> _TASK STATEMENT_
Below are records to reproduce in full; copy them exactly but keep the pictures out.

DATA FOR REVIEW below:

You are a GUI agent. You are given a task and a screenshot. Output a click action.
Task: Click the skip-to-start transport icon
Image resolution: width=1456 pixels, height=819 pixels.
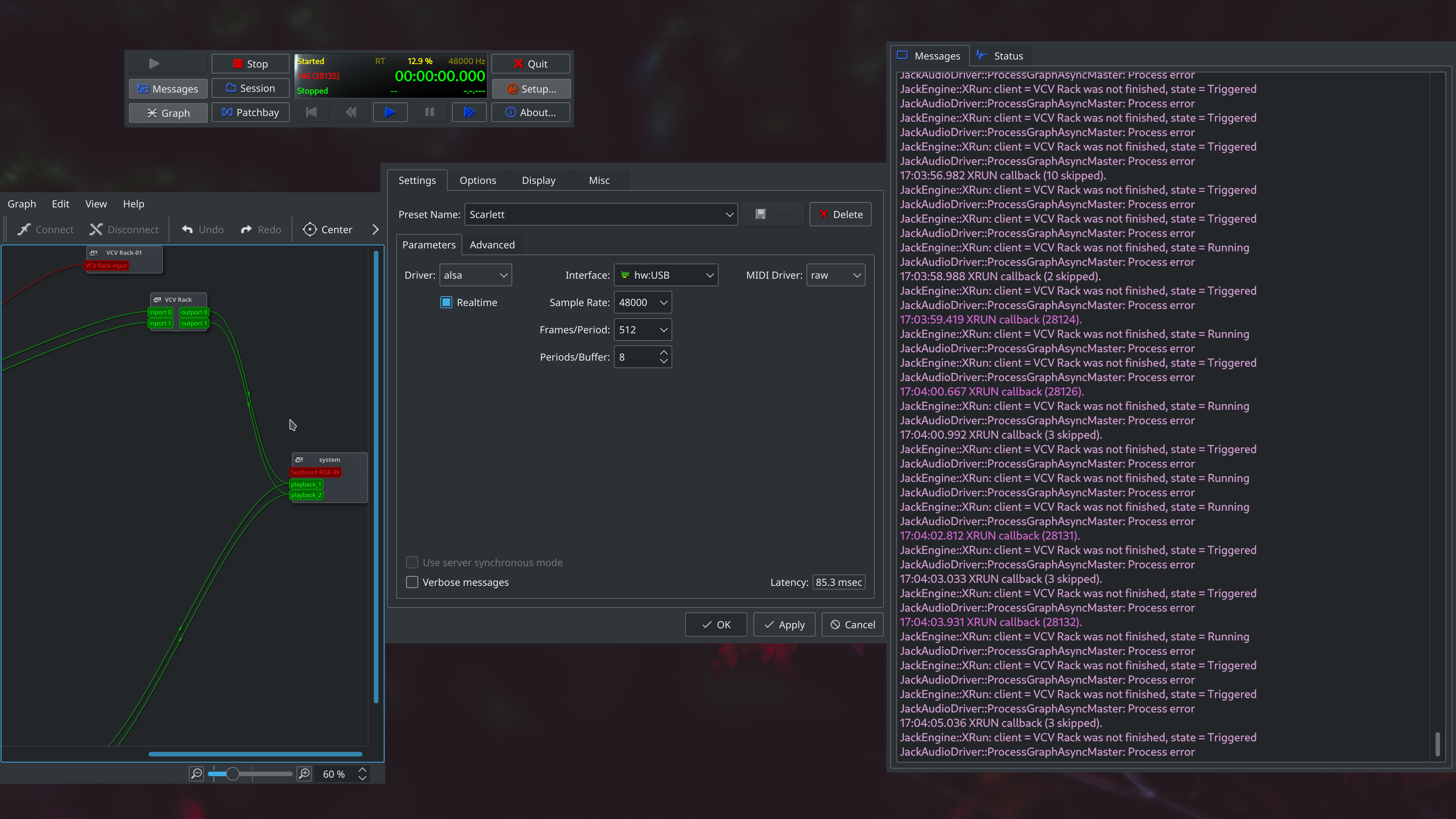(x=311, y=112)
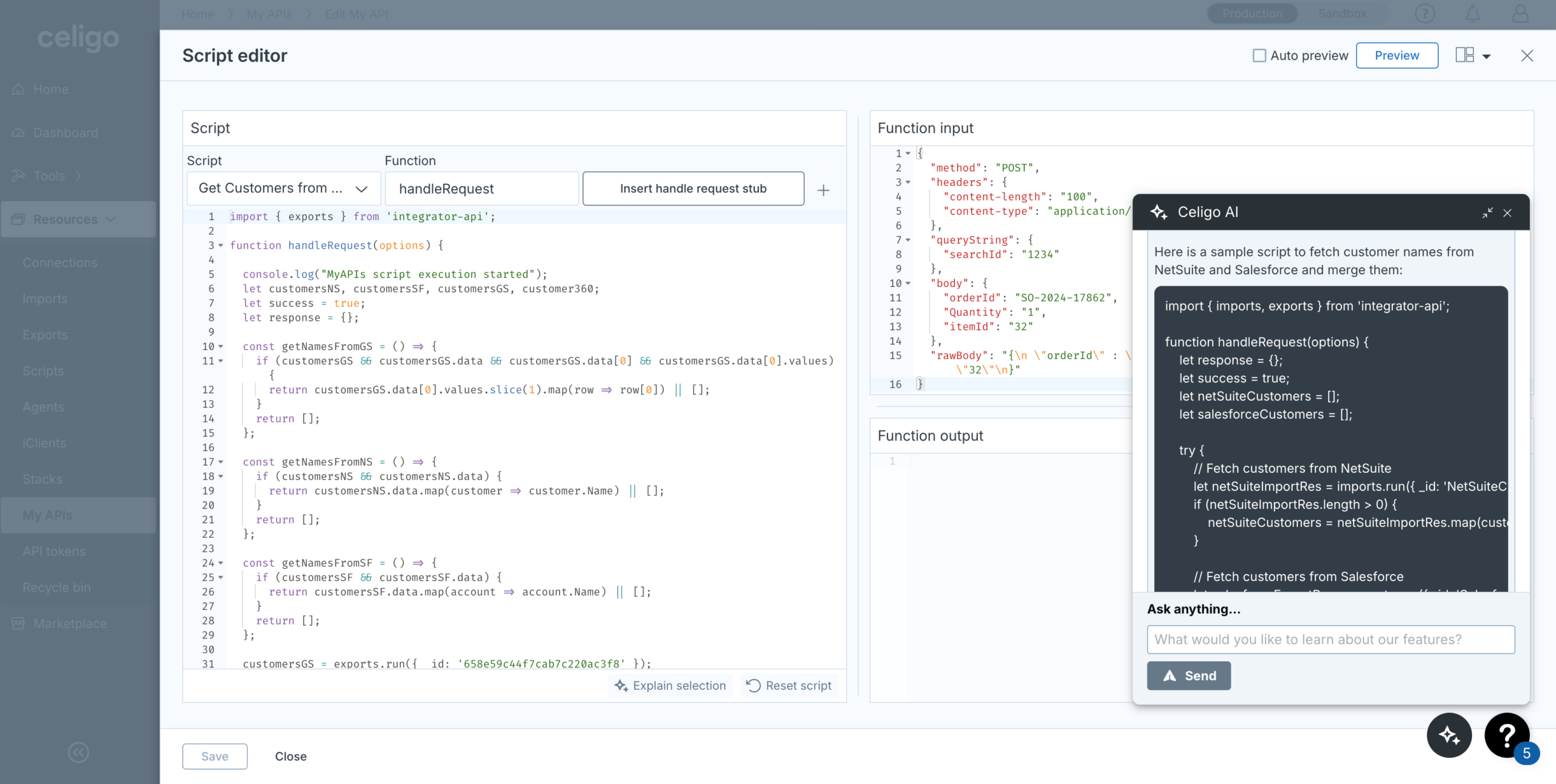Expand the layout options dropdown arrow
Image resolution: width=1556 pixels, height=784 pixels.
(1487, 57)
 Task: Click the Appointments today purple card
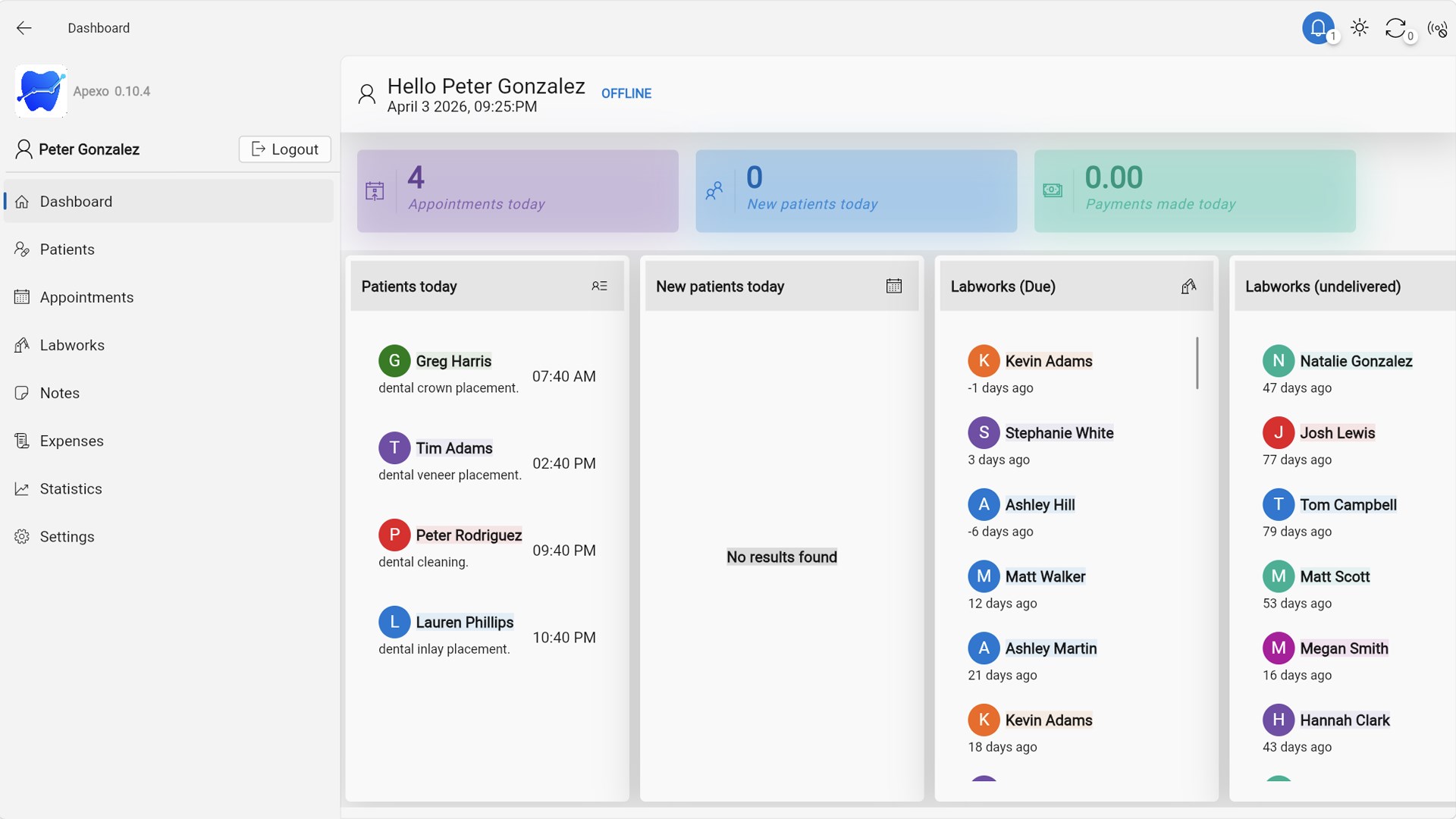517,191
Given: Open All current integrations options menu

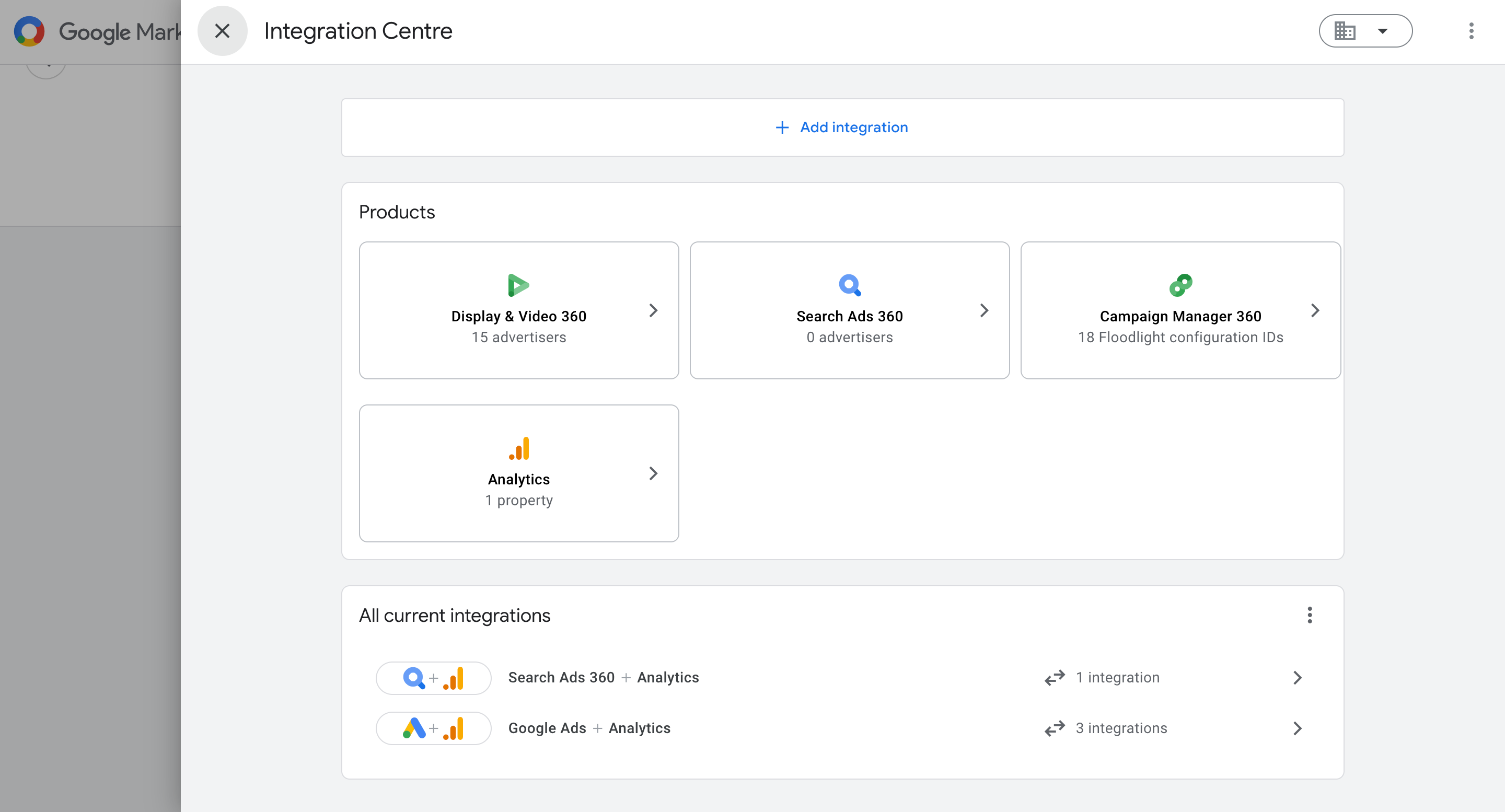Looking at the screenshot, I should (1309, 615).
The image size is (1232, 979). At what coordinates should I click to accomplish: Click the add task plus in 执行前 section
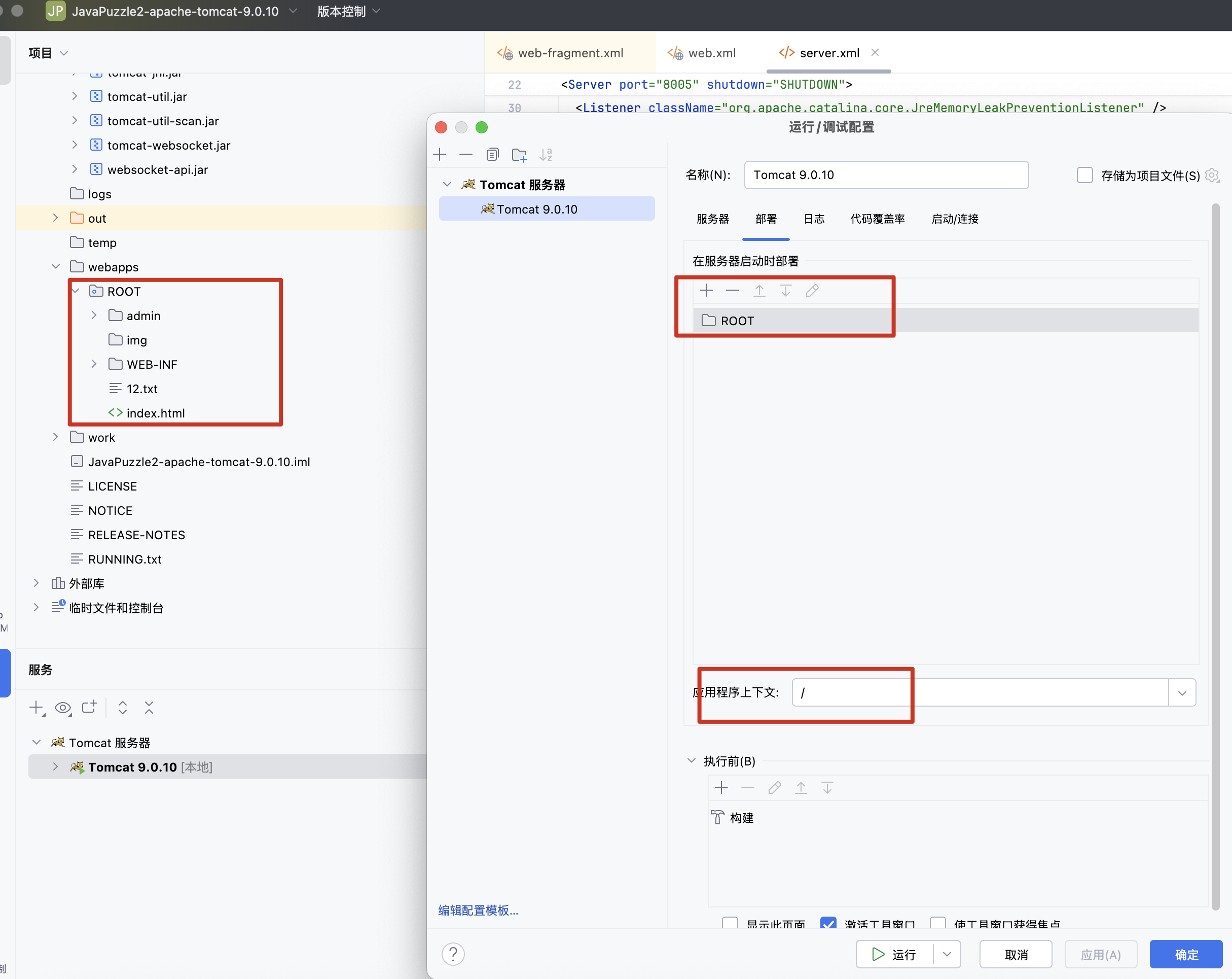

End of DATA FOR REVIEW.

> _RESPONSE TO THE TASK_
You are a GUI agent. You are given a task and a screenshot. Output a click action.
Task: Click the skip-to-start transport icon
Image resolution: width=1456 pixels, height=819 pixels.
(x=311, y=112)
Expand the layout options dropdown arrow
Image resolution: width=1556 pixels, height=784 pixels.
(1487, 57)
 Task: Click the Appointments today purple card
517,191
Given: Open All current integrations options menu

Looking at the screenshot, I should (1309, 615).
The image size is (1232, 979). At what coordinates should I click to accomplish: Click the add task plus in 执行前 section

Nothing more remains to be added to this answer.